■ Goal of the exercise: Whenever a line in the entries includes the word "plus", copy that line out.

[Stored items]
=== Begin Enclosure ===
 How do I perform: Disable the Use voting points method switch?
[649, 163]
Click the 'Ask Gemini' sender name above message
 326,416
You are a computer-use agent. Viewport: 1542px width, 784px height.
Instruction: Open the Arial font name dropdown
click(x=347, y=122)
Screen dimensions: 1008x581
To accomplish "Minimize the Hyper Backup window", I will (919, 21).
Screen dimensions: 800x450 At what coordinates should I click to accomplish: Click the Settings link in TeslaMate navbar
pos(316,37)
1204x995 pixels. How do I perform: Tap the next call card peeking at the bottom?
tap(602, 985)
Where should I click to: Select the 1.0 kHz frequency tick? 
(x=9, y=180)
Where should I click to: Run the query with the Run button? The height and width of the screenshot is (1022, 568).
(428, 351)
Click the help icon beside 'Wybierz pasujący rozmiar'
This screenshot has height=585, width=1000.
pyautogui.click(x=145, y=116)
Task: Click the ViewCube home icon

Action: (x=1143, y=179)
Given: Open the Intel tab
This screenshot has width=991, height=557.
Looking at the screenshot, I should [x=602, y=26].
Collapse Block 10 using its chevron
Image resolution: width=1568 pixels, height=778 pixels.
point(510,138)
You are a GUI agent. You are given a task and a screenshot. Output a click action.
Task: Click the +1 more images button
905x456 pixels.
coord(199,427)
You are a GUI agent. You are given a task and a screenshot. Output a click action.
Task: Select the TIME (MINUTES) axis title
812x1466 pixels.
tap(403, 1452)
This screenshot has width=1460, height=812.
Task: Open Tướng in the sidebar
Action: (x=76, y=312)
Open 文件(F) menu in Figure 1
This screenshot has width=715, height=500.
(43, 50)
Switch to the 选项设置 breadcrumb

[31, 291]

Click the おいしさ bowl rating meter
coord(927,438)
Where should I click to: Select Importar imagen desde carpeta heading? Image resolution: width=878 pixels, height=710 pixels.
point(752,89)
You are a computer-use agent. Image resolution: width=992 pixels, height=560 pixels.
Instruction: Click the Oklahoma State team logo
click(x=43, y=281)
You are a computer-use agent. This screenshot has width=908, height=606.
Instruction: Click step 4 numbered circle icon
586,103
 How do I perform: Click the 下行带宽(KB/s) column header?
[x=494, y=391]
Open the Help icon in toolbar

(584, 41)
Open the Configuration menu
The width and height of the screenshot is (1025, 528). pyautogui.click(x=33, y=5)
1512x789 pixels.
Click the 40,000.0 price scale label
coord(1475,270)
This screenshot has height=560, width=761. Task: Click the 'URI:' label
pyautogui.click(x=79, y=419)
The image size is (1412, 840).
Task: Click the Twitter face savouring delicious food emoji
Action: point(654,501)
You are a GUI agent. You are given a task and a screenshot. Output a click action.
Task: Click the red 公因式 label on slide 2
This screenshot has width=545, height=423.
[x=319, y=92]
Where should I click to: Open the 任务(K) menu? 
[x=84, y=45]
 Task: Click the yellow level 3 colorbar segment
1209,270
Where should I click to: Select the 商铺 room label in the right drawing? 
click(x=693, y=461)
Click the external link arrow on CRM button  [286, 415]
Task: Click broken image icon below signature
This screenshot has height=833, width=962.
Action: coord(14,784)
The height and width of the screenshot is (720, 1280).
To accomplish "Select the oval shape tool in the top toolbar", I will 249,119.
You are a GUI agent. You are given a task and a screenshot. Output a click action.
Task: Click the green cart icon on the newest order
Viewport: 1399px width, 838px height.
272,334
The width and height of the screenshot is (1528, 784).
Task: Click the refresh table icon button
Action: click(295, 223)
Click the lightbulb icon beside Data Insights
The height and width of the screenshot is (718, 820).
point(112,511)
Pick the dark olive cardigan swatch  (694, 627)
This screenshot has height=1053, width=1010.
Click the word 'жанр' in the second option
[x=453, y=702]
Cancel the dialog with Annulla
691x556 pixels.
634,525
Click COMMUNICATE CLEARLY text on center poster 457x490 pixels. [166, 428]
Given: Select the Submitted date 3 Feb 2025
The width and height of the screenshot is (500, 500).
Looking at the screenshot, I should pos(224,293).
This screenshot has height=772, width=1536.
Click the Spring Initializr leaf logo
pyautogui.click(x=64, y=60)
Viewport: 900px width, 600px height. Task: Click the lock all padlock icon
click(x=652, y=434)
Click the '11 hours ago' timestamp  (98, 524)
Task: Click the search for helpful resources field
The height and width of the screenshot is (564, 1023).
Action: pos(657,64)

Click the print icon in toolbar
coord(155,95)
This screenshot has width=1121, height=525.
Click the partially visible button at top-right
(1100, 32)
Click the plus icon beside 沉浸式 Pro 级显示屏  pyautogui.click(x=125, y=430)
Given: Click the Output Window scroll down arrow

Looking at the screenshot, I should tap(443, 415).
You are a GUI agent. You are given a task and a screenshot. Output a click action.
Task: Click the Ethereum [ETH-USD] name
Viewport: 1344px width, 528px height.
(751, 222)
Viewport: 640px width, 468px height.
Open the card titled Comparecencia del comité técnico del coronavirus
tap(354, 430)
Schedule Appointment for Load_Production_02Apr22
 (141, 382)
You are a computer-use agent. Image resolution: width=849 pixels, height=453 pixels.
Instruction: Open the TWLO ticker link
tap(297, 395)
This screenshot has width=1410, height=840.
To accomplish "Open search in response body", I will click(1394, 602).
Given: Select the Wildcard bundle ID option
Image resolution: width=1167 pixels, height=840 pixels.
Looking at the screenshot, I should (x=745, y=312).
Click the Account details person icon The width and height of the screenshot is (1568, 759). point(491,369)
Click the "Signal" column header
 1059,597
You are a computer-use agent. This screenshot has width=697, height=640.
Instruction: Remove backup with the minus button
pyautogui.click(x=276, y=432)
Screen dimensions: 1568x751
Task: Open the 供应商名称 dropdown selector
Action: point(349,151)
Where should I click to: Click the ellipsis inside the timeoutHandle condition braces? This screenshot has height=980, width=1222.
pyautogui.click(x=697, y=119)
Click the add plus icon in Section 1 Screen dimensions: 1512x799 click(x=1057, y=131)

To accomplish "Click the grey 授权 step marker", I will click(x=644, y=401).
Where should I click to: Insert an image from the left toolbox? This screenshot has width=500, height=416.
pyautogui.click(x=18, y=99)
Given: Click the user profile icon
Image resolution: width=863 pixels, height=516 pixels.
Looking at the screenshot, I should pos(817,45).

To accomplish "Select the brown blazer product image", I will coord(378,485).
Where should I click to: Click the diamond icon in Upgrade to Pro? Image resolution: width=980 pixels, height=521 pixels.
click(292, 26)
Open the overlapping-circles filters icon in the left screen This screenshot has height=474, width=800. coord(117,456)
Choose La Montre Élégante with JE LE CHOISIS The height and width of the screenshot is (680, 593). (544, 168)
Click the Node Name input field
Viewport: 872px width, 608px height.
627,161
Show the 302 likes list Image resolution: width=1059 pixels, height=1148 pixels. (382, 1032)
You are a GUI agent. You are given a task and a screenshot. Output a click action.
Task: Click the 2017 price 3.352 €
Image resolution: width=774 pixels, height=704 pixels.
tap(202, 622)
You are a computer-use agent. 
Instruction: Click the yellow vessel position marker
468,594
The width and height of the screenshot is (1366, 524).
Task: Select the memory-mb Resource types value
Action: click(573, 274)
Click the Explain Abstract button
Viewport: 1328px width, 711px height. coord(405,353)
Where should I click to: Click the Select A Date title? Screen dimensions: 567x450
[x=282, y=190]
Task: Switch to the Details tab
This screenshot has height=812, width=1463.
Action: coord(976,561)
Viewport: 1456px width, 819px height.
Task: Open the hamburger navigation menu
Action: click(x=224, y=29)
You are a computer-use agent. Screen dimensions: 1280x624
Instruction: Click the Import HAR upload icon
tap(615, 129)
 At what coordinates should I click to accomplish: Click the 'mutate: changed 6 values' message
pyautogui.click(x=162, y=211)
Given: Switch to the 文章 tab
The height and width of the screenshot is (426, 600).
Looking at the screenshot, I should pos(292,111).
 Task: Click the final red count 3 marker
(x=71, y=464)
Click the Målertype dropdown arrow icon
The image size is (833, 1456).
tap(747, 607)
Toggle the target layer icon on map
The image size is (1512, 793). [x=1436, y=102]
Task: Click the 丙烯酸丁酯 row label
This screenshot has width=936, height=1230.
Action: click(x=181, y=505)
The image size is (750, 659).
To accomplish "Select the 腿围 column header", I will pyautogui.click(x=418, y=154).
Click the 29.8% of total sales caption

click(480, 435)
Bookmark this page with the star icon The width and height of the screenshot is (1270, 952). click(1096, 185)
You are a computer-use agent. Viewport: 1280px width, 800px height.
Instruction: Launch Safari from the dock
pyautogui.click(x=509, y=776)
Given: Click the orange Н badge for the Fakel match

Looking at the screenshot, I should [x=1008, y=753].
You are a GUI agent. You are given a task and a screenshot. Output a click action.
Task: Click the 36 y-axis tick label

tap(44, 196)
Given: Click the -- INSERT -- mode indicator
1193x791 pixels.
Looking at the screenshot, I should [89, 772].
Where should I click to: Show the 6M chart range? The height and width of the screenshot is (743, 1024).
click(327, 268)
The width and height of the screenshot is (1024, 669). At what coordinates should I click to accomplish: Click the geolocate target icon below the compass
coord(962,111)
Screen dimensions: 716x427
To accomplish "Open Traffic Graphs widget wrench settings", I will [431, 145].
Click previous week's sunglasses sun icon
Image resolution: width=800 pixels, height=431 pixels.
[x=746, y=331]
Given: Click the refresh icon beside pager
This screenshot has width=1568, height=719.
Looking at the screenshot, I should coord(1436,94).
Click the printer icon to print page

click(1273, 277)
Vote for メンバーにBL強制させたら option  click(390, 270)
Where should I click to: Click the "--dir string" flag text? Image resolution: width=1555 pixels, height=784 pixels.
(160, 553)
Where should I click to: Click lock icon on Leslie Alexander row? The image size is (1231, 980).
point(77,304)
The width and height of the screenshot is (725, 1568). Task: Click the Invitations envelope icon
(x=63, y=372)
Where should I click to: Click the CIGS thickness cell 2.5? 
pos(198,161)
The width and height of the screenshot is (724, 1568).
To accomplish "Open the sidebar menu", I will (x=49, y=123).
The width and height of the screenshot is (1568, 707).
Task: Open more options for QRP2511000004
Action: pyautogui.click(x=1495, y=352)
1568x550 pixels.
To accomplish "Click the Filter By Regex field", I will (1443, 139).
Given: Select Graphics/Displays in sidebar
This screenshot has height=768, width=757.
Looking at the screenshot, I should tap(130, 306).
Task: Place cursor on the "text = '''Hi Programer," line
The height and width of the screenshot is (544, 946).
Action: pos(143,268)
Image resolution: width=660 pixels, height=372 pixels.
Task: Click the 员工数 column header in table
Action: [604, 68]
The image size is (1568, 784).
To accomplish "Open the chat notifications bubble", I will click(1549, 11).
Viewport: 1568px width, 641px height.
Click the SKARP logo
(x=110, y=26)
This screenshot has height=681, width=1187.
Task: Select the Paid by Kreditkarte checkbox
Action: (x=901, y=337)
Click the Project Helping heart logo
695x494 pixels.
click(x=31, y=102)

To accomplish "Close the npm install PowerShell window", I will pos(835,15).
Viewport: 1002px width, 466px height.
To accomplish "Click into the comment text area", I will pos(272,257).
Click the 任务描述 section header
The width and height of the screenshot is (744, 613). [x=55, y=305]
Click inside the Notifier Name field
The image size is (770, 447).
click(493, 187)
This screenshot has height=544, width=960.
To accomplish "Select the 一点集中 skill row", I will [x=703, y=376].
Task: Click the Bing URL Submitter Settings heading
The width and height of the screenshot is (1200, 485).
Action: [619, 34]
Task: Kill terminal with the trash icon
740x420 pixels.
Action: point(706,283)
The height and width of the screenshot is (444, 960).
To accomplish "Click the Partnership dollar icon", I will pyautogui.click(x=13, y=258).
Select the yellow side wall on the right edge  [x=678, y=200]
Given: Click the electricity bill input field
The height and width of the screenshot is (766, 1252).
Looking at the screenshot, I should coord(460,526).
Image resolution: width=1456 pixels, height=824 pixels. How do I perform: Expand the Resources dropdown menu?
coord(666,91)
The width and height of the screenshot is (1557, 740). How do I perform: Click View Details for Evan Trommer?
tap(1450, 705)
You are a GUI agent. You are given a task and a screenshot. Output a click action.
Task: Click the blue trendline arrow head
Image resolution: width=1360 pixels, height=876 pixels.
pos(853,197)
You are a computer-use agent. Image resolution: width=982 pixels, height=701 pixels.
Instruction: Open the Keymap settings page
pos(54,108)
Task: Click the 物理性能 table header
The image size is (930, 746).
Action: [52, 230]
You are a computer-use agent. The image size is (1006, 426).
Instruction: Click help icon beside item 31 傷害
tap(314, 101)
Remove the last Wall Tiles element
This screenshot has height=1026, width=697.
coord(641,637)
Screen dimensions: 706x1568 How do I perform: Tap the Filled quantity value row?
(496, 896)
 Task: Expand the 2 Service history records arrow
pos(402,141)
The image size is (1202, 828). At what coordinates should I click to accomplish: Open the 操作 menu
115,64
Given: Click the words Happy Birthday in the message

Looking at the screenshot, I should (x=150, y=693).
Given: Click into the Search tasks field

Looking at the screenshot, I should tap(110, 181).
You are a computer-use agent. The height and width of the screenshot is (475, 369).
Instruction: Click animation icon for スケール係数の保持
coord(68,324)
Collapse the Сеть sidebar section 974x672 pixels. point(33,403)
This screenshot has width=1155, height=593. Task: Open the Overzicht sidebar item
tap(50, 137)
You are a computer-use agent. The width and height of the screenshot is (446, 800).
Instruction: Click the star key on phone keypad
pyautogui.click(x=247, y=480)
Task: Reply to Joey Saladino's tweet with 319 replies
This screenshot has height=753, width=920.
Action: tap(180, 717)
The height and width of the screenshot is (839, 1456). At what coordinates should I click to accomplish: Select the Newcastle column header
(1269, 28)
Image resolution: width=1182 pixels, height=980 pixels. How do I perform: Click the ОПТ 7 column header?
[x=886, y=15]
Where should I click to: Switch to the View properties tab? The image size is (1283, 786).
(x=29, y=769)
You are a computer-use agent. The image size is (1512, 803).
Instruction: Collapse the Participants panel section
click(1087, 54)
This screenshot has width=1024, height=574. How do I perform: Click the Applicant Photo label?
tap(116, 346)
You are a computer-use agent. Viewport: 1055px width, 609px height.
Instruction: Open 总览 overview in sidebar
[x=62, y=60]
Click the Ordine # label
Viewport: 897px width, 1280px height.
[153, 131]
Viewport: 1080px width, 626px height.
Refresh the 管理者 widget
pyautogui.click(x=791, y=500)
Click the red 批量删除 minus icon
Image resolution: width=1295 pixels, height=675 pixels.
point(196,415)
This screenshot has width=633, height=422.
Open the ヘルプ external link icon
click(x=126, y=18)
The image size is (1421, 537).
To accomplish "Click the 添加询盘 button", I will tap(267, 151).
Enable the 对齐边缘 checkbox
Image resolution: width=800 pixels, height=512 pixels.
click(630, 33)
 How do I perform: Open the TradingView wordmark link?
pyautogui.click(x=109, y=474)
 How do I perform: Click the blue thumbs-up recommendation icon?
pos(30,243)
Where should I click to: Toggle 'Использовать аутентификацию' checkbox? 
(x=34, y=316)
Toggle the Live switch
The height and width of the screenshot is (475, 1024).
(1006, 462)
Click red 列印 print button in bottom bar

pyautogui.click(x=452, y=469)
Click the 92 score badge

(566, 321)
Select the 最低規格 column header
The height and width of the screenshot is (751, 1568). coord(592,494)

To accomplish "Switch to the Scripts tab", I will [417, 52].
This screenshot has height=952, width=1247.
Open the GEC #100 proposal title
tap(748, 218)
=== End Enclosure ===
■ Solution for this problem:
Click the plus icon beside 沉浸式 Pro 级显示屏  pyautogui.click(x=125, y=430)
Click the add plus icon in Section 1 Screen dimensions: 1512x799 click(x=1057, y=131)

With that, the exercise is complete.